I'm thinking ok she lost interest or wasn't that interested, so I delete the number and basically next her. 2 hours (1 hr after we were suppose to get up) she text me what I'm up too and just text back that I was at a friends house chillin watching tv and ask her the same.....

Let me see if I got this straight......


You set up a date with a girl 3 days in advance.

You called her THE DAY of the date,like an hour and a half before the date was supposed to take place.

She didn't answer,but rather texted you,basically at the time the date was supposed to be happening.

She asked you what you were up to,and you said you were at a friend's house,you asked her what she was up to,and she said she'd had a long day,etc,etc....and NEITHER ONE OF YOU said anything about the date you two were supposed to be on.

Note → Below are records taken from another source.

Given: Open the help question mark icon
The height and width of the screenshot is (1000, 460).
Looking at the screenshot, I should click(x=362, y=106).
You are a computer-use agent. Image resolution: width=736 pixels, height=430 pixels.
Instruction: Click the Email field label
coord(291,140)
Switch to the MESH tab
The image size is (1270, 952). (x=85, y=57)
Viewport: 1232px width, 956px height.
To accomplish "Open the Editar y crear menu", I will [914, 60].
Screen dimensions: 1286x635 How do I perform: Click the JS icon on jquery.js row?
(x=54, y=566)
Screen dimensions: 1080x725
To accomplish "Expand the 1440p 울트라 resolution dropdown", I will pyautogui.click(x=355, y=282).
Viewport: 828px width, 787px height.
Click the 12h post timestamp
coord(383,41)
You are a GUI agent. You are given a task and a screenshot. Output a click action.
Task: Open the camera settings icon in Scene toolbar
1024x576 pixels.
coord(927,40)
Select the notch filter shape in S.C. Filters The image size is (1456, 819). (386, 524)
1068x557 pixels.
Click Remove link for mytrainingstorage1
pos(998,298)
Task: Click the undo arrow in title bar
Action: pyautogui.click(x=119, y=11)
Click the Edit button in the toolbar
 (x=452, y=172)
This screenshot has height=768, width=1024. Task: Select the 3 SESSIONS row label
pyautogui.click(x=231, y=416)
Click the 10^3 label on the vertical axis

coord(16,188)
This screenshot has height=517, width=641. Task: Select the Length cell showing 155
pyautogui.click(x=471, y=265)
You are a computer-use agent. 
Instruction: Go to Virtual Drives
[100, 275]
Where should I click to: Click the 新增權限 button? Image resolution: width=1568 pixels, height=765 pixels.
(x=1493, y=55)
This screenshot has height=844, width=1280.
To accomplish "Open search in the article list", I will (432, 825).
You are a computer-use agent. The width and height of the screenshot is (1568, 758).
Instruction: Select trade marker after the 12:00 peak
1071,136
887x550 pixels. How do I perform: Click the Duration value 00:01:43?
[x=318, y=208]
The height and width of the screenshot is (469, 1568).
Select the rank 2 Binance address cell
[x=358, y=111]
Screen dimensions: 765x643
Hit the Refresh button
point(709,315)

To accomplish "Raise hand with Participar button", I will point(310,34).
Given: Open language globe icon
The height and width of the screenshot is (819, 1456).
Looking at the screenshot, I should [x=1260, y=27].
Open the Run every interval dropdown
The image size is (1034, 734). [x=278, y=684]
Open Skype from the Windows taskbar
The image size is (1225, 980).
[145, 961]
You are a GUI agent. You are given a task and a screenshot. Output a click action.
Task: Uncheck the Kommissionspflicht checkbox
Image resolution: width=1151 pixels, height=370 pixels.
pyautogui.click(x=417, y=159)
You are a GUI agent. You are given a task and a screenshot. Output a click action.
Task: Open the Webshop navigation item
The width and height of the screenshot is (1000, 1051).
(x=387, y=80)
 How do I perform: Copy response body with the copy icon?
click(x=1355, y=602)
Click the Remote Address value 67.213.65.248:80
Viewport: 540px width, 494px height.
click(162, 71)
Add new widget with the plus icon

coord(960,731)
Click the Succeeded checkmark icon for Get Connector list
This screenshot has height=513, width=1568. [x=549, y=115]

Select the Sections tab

I don't understand this.....WHY didn't you bring up the date?


If I'd been you,when she text me asking what I was up to,I'd have told her I was all dressed up,lookin' sharp for the date we were SUPPOSED to be on,then I'd have asked her what happened with her


She ain't stupid,asking you what you were up to at the SAME TIME the date was supposed to be taking place. And both of you ignored it,like it was a game of chess,each one of you waiting for the other to make a move/be the first to bring up it up.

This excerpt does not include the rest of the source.